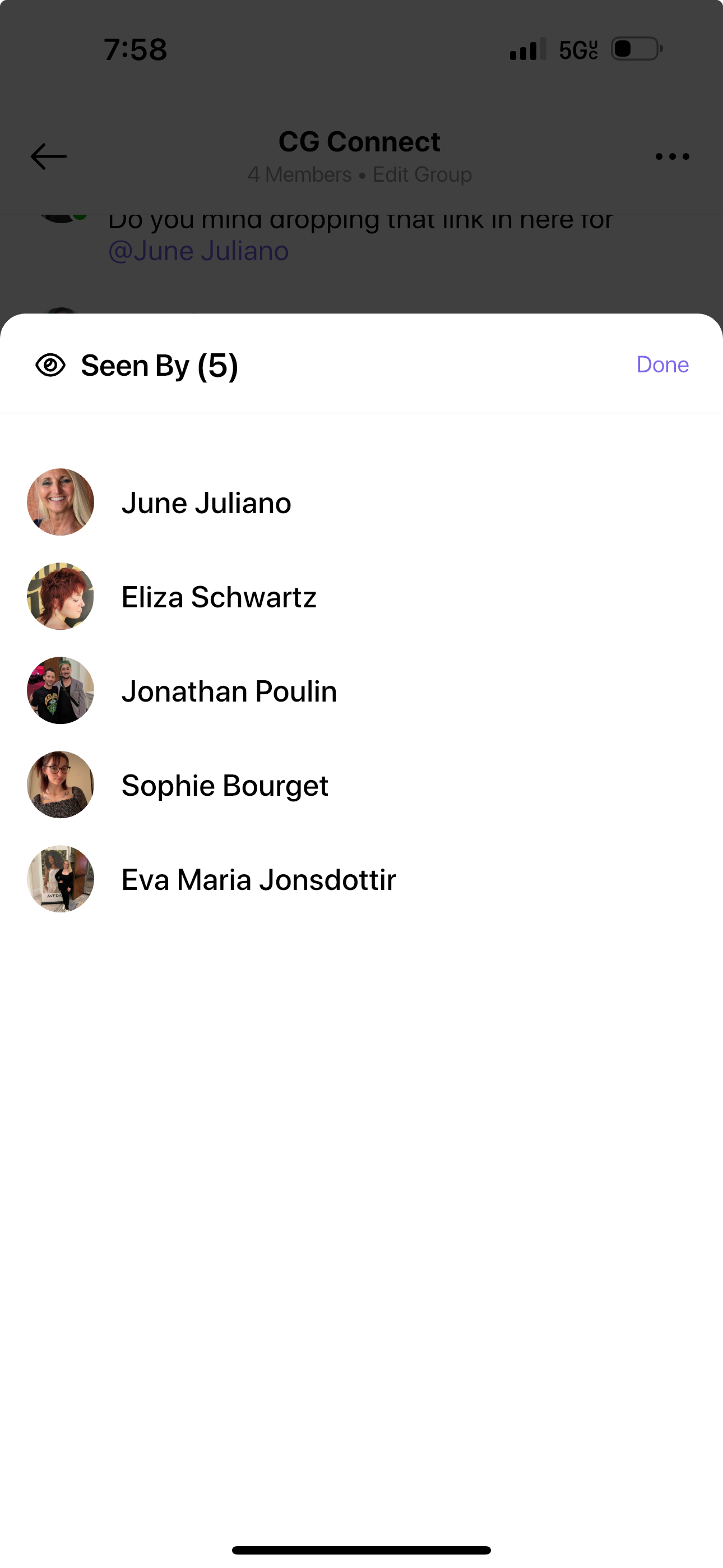The image size is (723, 1568).
Task: Open June Juliano's profile photo
Action: (x=61, y=502)
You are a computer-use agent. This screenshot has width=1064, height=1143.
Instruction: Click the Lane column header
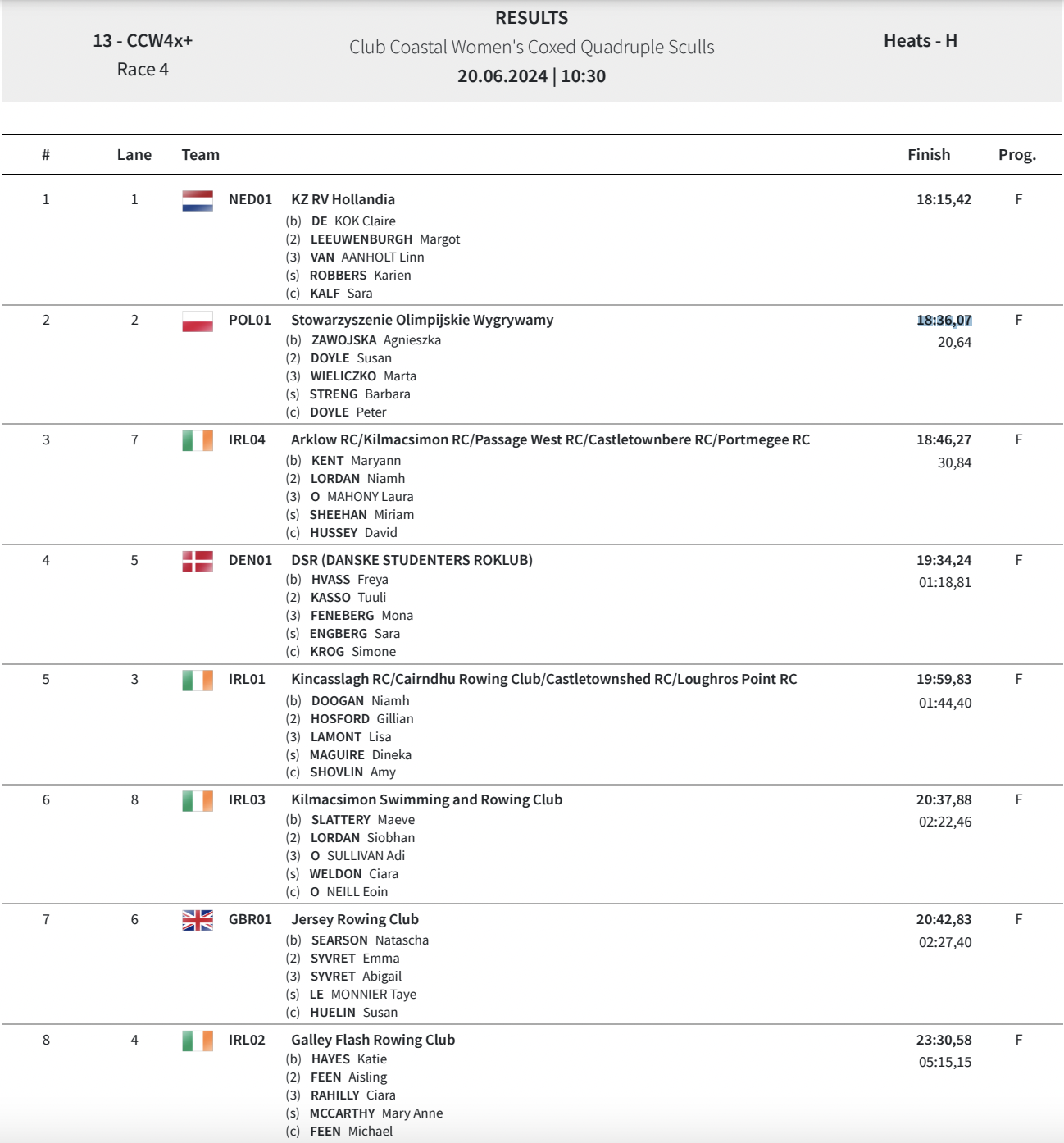click(x=134, y=155)
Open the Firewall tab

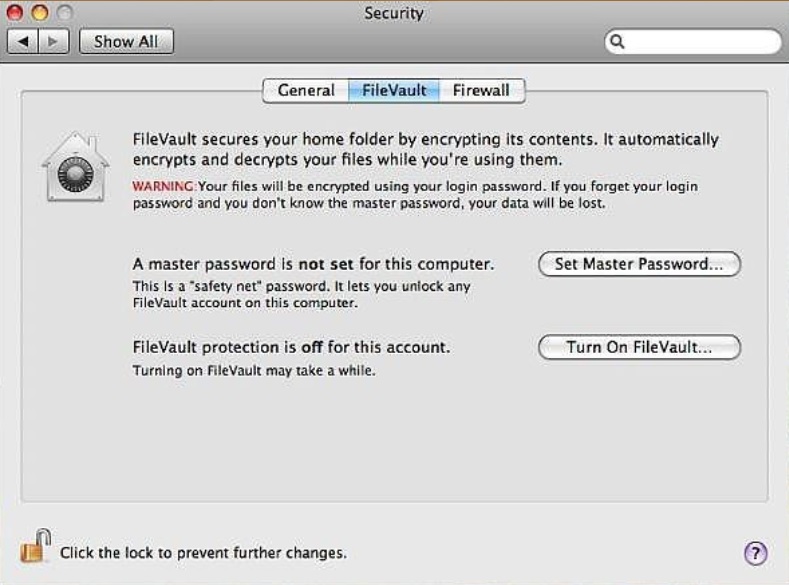pyautogui.click(x=481, y=90)
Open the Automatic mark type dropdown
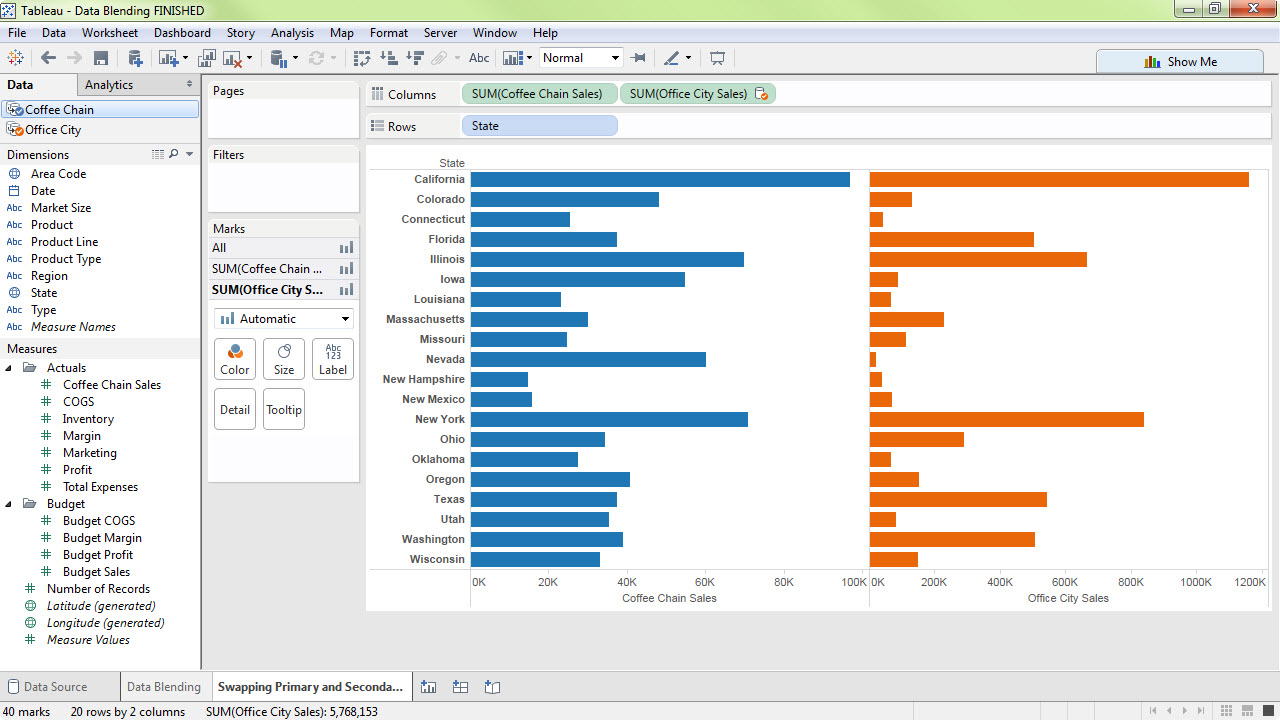The image size is (1280, 720). (345, 319)
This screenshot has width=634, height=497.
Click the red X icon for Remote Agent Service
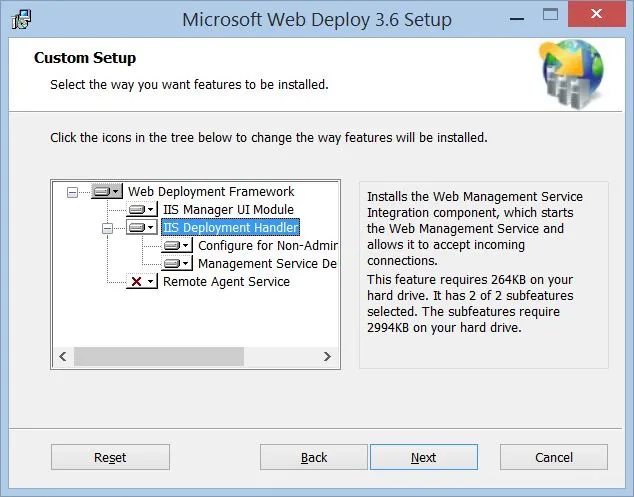[142, 282]
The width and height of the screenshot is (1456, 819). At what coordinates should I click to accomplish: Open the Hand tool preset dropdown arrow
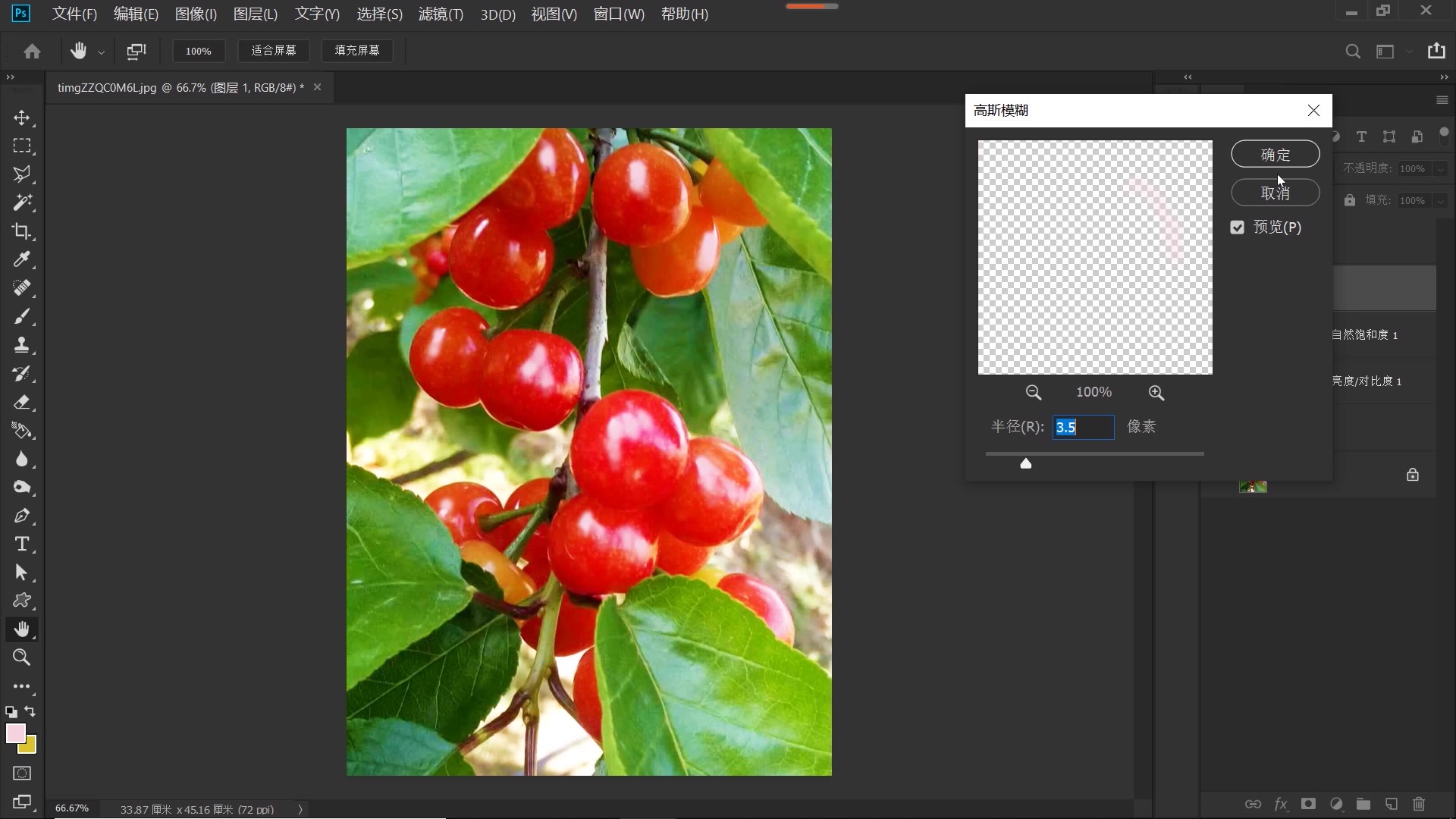101,52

********

__EXERCISE DETAILS__. Update the entries above, replacing each occurrence of "screenshot" with "screen capture" and leaving everything else unchanged. Leave the pictures out of your answer.

__OUTPUT FOR THIS EXERCISE__.
The image size is (723, 1568).
Task: Open June Juliano's profile photo
Action: (x=61, y=502)
You are a computer-use agent. This screen capture has width=1064, height=1143.
Instruction: Click the Lane column header
click(x=134, y=155)
Open the Firewall tab

pyautogui.click(x=481, y=90)
Open the Automatic mark type dropdown
The image size is (1280, 720). (345, 319)
This screen capture has width=634, height=497.
Click the red X icon for Remote Agent Service
[142, 282]
The width and height of the screen capture is (1456, 819). At what coordinates should I click to accomplish: Open the Hand tool preset dropdown arrow
101,52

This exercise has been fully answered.